70 MİLYONU GEÇTİ: UNHCR Temsilcisi Katja Saha, dünyada yerinden zorla edilen kişilerin sayının 70 milyonu geçtiğini ifade etti. Saha, bunun sebeplerinden birinin de Suriye’deki savaştan dolayı kendine sığınma arayan insanların sayısındaki artış olduğunu belirtti


 

EN FAZLA KIBRIS: Saha, Avrupa’da kişi başına en fazla sığınmacı alan ülkenin “Kıbrıs Cumhuriyeti” olduğunu belirtti. Adaya gelen sığınmacıların yüzde 60’ının Kuzey’den Güney’e geçtiğini ifade eden Saha, “Yılbaşından itibaren Kıbrıs’a gelen sığınmacı sayısı en yüksek rakama ulaşacak” dedi

 

YASAL ÇERÇEVE YOK: Saha, Kıbrıs’ın kuzeyinde sığınma başvurusu yapmayı mümkün kılacak yasal çerçeve olmadığını, bu nedenle adaya gelen sığınmacıların büyük bir kısmının ‘mülteci statüsünü’ almak için güneye geçtiğini belirtti

 

GERİ GÖNDERMEME İLKESİ: Saha, UNHCR’in Kıbrıs’ın kuzeyindeki önceliğinin sığınma başvurusu amacı ile adaya gelen kişilerin geldikleri ülkeye ya da yaşamlarının tehlike altına girdiği bir yere geri gönderilmemesi olduğunu belirtti. Saha, “Bunun temeli geri göndermeme ilkesidir” dedi

 

 

 

Duygu ALAN

BM Mülteciler Yüksek Komiserliği (UNHCR) Temsilcisi Katja Saha, medya kahvaltı toplantısında Lefkoşa’da dün basın mensupları ile bir araya gelerek, genelde dünyada özelde Kıbrıs’taki faaliyetleri hakkında bilgi verdi.

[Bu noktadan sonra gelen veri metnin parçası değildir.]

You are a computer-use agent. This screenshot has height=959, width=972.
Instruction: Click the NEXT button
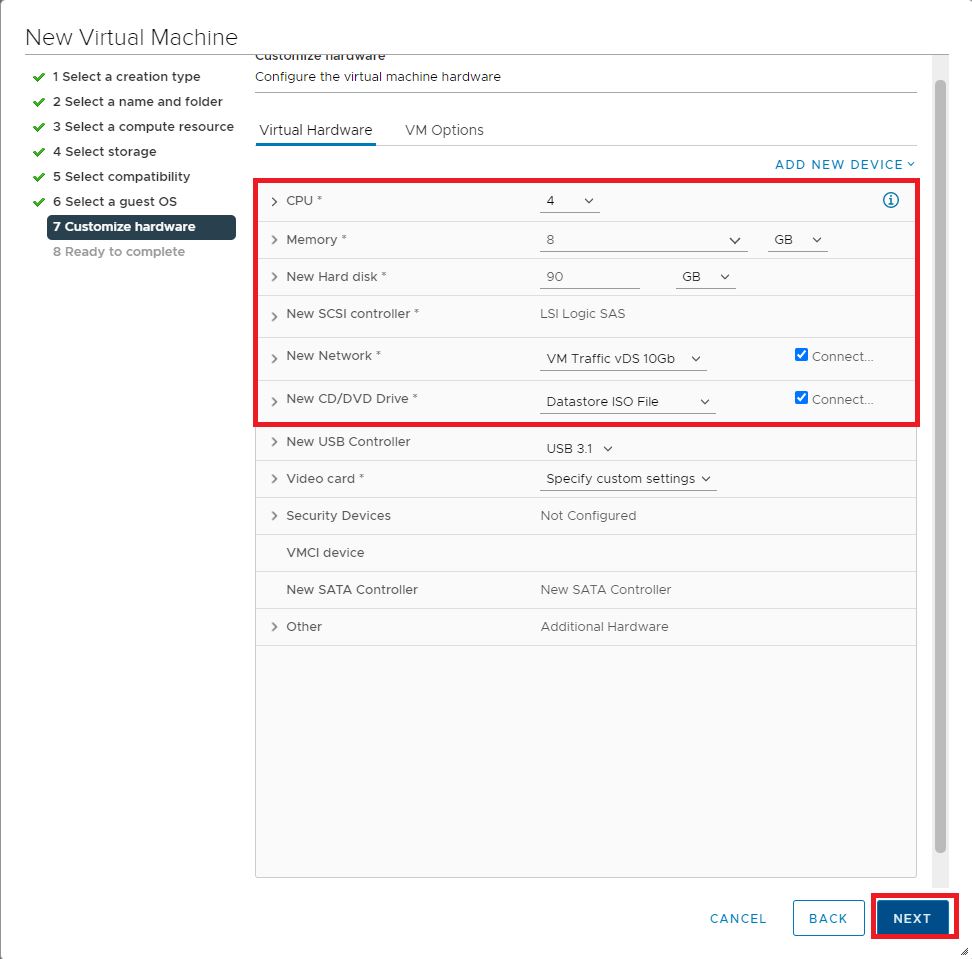point(912,918)
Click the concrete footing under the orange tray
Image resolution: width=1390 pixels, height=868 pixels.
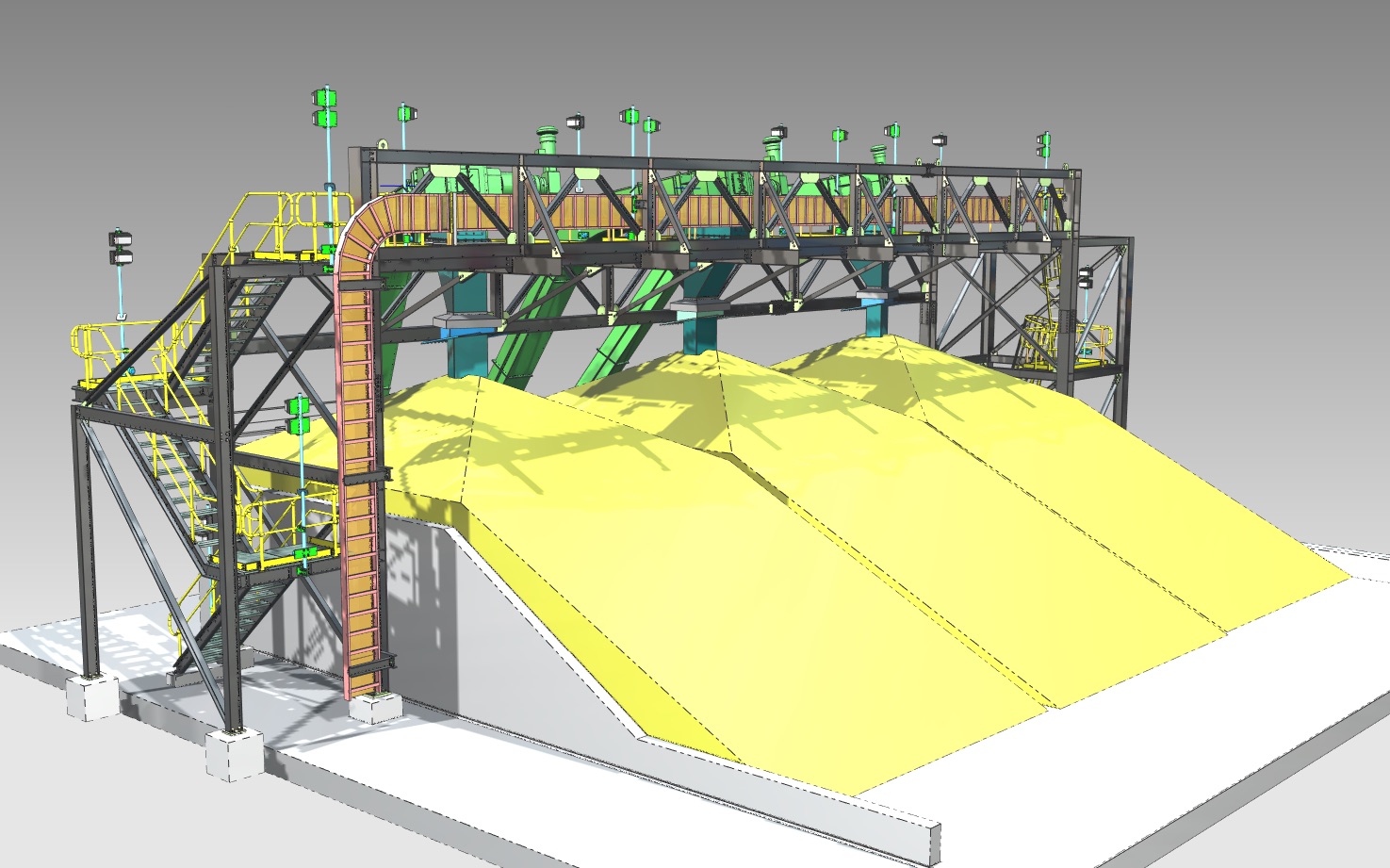[x=377, y=707]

Toplantıya KKTC’de yaşayan iki mültecide katılarak hikayelerini ve deneyimlerini gazetecilerle paylaştı.

UNHCR Temsilcisi Katja Saha, BM Mülteciler Yüksek Komiserliği’nin küresel çapta on yıllarca yıldır, 1951 tarihinde Uluslararası Mülteciler Sözleşmesi’nin standartlarının devam ettirilmesi için çalışmalar yürüttüğünü kaydetti.

BM Mülteciler Yüksek Komiserliği’nin bir de süpervizörlük rolü olduğunu aktaran Saha, “dünyadaki tüm ülkelerdeki hükümetlerin ve yetkililerin bu uluslararası standartlara uyum sağlamalarını sağlamak görevlerimizin arasındadır” dedi.

Saha,  herhangi bir hükümetin veya bir ülkenin tüm bu standartlara tek başlarına BM Mülteciler Yüksek Komiserliği desteği olmaksızın uymalarını bekleyemeyeceklerini söyleyerek bu desteğin muhakkak sağlanması gerektiğini vurguladı.

Saha, “bunun yanı sıra mülteci krizinin yer aldığı ve birçok alanda ve birçok yerde temel işlevinin uygulamaya yönelik bir takım faaliyetlerin de verilmesidir. Çadır kamplarla destek veriyoruz, buradaki mültecilerin temel ihtiyaçlarını; gıda, su, eğitim ve sağlık gibi alanlarda destek veriyoruz. Yine bunları sağlarken zulümden kaçan bu kişilerin sığınma süreçlerine erişimlerinin olması ve uluslararası korunma ihtiyaçlarının da karşılanmasına ya da buna erişimine destek olmaya çalışıyoruz” diye konuştu.

 

“Sığınmacılara da destek oluyoruz”

Katja Saha, “BM Mülteciler Yüksek Komiserliği’nin önemli bir faaliyetinin de sığınmacılara destek olmak” diyerek MŞ ülkeleri bulunan ve mülteci statüleri henüz teyit edilmeyen, yani başvurusunu yapmış ama henüz sonucu elde edilmemiş olan sığınmacılar için de çalışmaları olduğunu söyledi.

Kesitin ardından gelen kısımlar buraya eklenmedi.